The refresher camp commenced from the early hours of Sunday morning, 11 May 2025 with 20 members gathering across Gauteng.
Led by Gauteng, Rapid Response Services Lieutenant Colonels Xolani Msimango and Roland Booysen, Tshwane and Sedibeng Water Police and Diving Services departed to their annual mandatory ocean training camp in Sodwana Bay, KwaZulu-Natal until Friday 16 May.
The purpose; an intense camp of daily dives and refresher classes in upholding SAPS operational standards and commercial diving regulations.
The Gauteng WPDS comprises 34 members, which includes divers, supervisors and vessel handlers backed up by a support staff serving them and other specialised Units within the Rapid Response Services.
Their services are a voluntary secondary function, meaning that Water Policing and Diving Services is not a fixed establishment with its own members, but that the members conducting this function do so over and above their normal, daily police duties.
Their WPDS duties include participating in operations to recover drowned victims and exhibits.
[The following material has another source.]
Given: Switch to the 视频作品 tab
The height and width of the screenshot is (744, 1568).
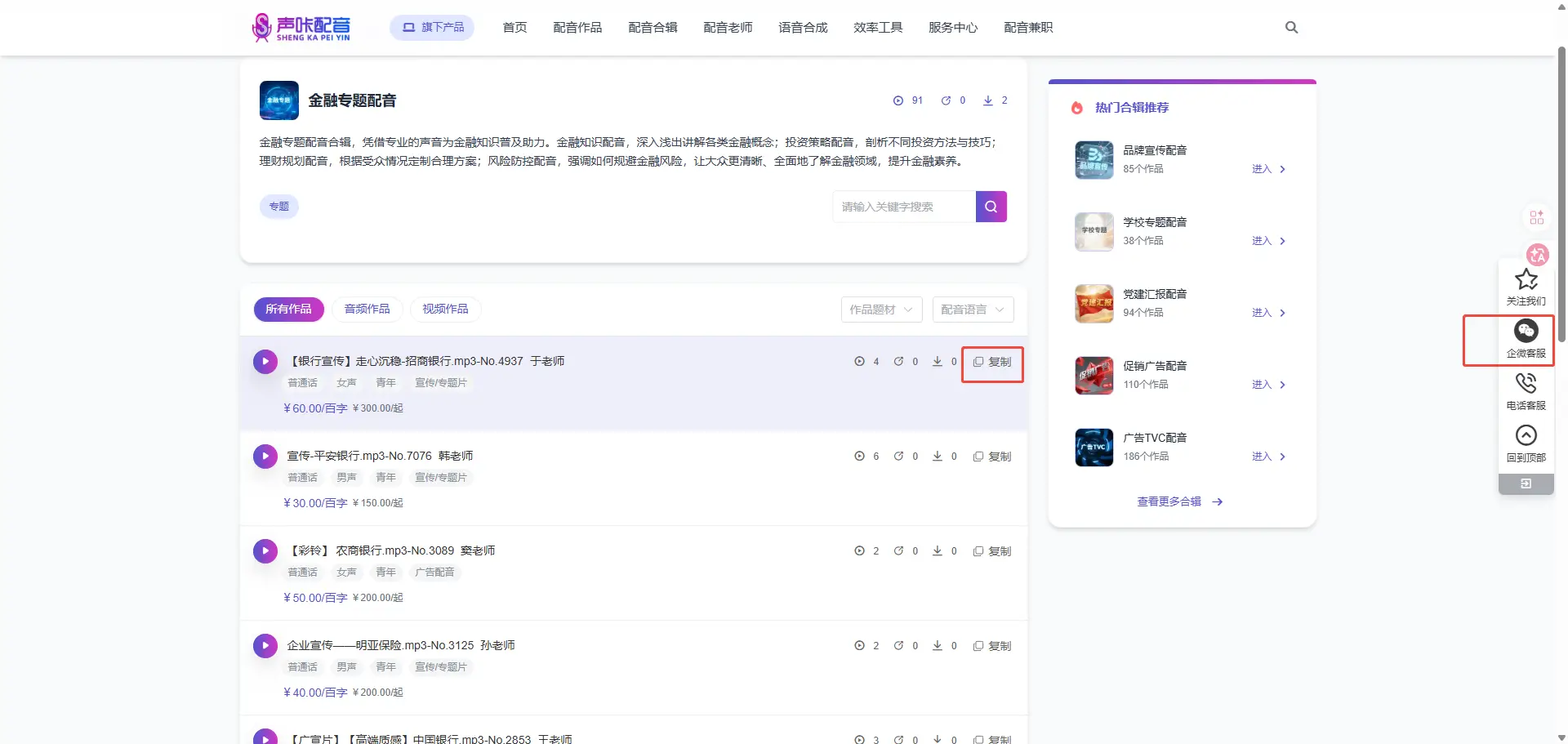Looking at the screenshot, I should pyautogui.click(x=445, y=309).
Beyond this, they contribute to rescues, crime prevention, exhibitions and the policing of large events near dams and rivers.
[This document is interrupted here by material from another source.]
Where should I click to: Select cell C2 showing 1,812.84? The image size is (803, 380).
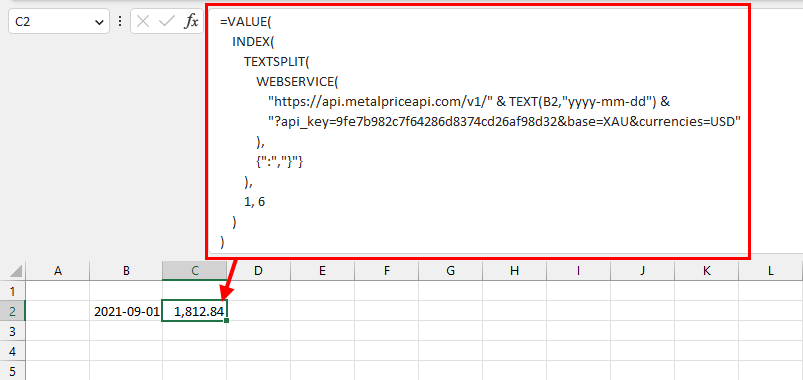tap(195, 311)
The WPDS regularly collaborate with the SAPS K9 Search and Rescue, SAPS Air Wing and Drone Unit as well as other Gauteng Emergency Services.
These collaborations play crucial roles in the extensive efforts demonstrated in, amongst others, the recent recovery done in the Jukskei River of the three missing SAPS members and their vehicle. Searches are conducted through various means, including air, canoe, boat and members on foot.
Divers employ diverse underwater techniques in dams, covering expansive areas in the search for victims. Their efforts are complemented by sniffer dogs from the K9 Search and Rescue Unit, capable of detecting gases released by a submerged body and locations identified by eye witnesses.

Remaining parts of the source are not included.